--- TASK TO COMPLETE ---
Please arrange the lines below as a numbered list, omitting any blank lines and leaving the pictures out.
Start of GIVEN DATA
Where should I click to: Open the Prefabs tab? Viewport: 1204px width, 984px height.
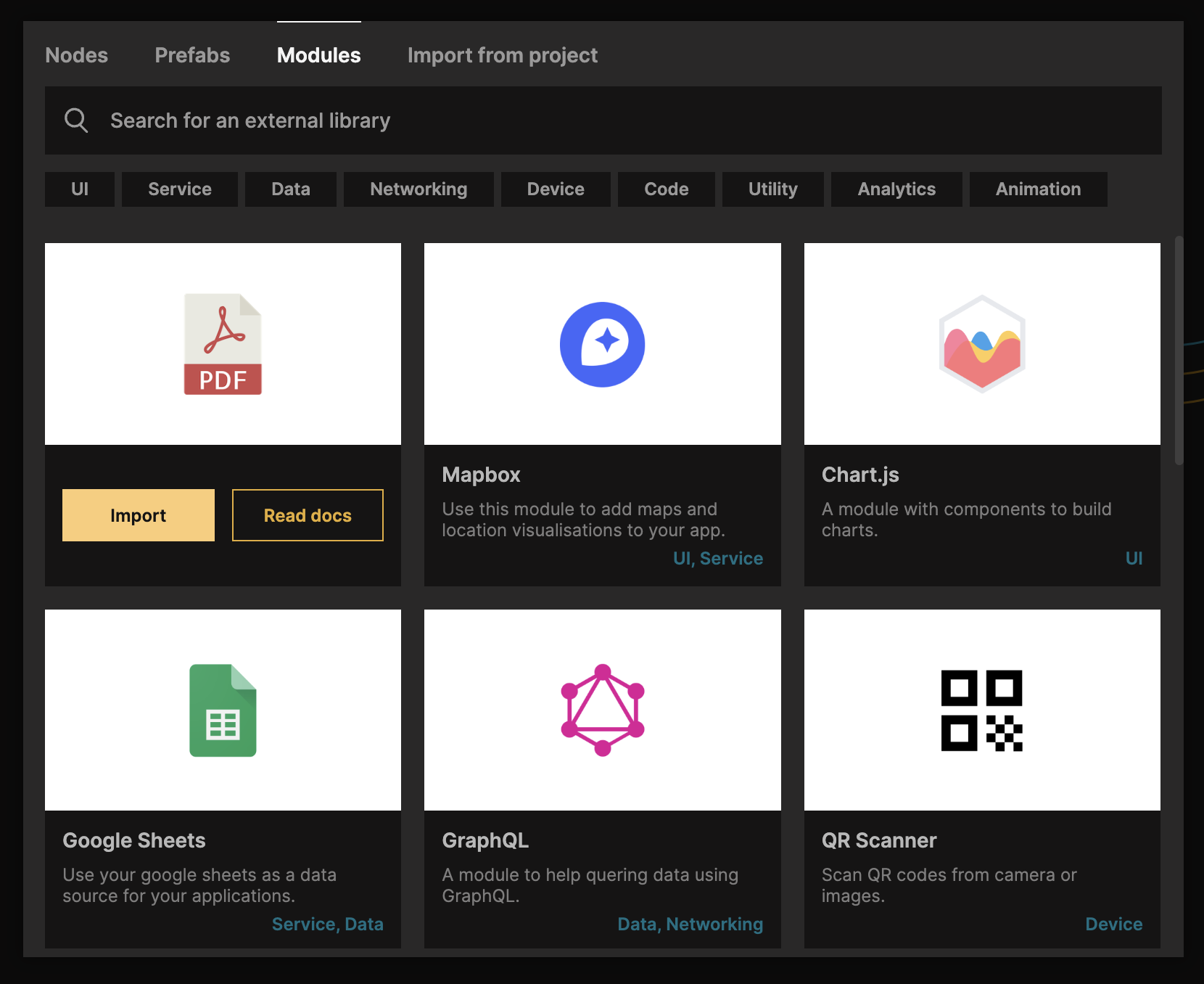click(192, 55)
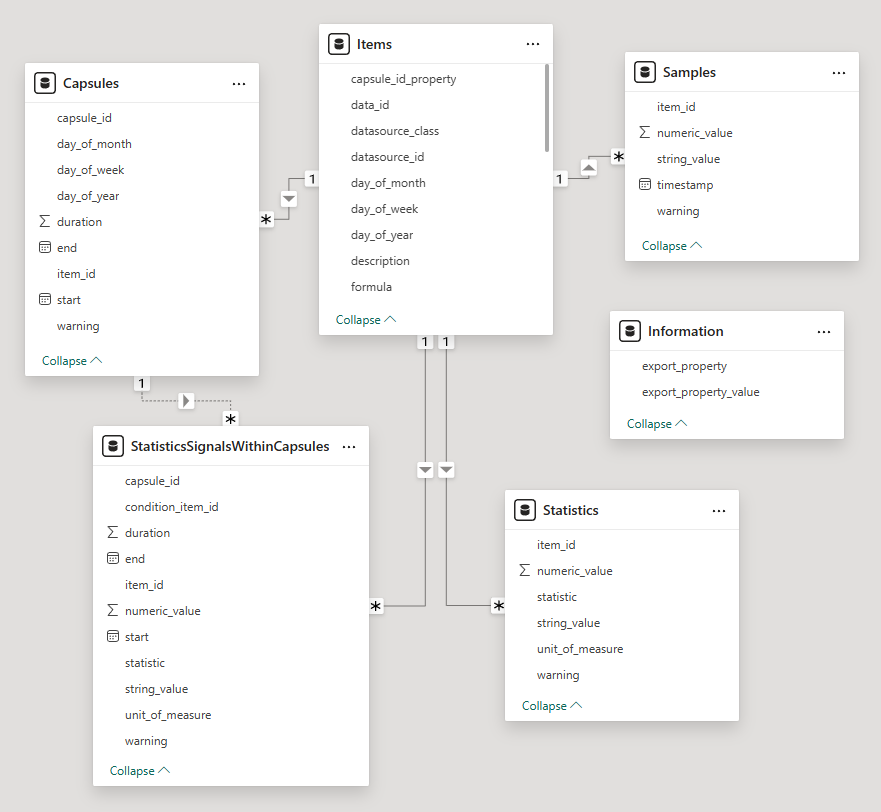Collapse the Capsules table using its chevron
This screenshot has width=881, height=812.
71,360
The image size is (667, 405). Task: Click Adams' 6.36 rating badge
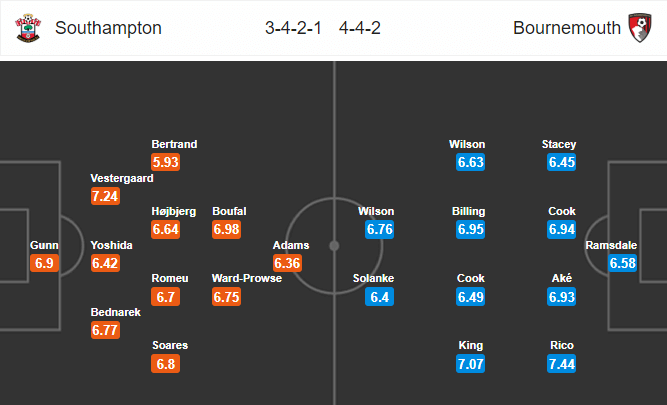click(x=287, y=263)
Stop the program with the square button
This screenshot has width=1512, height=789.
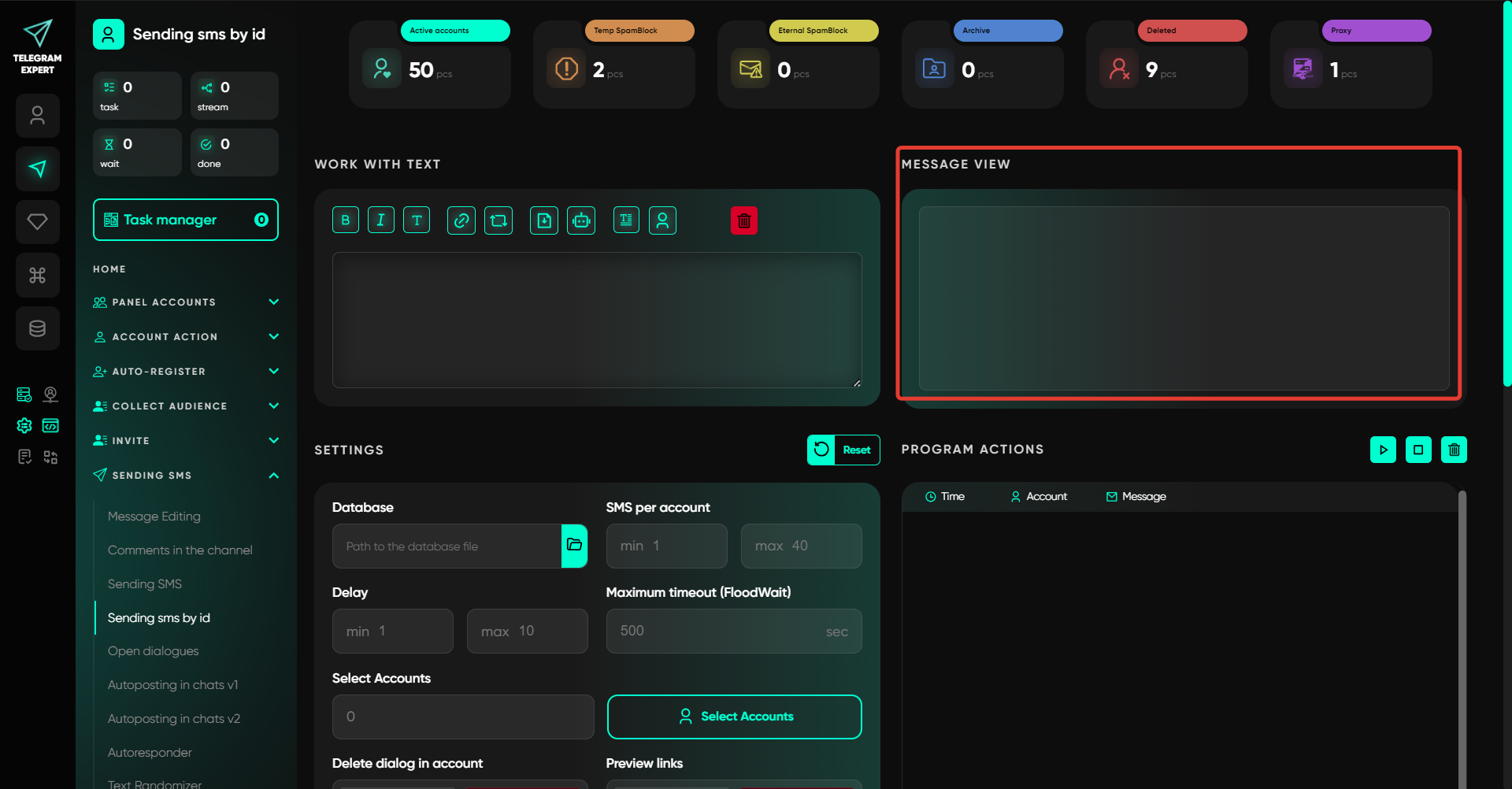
End of GIVEN DATA
--- TASK RESULT ---
1. Where should I click to: Open the Prefabs tab? Viewport: 1204px width, 984px height.
2. click(192, 55)
3. Collapse the Capsules table using its chevron
4. This screenshot has width=881, height=812.
5. 71,360
6. The image size is (667, 405). Task: Click Adams' 6.36 rating badge
7. click(x=287, y=263)
8. Stop the program with the square button
9. This screenshot has width=1512, height=789.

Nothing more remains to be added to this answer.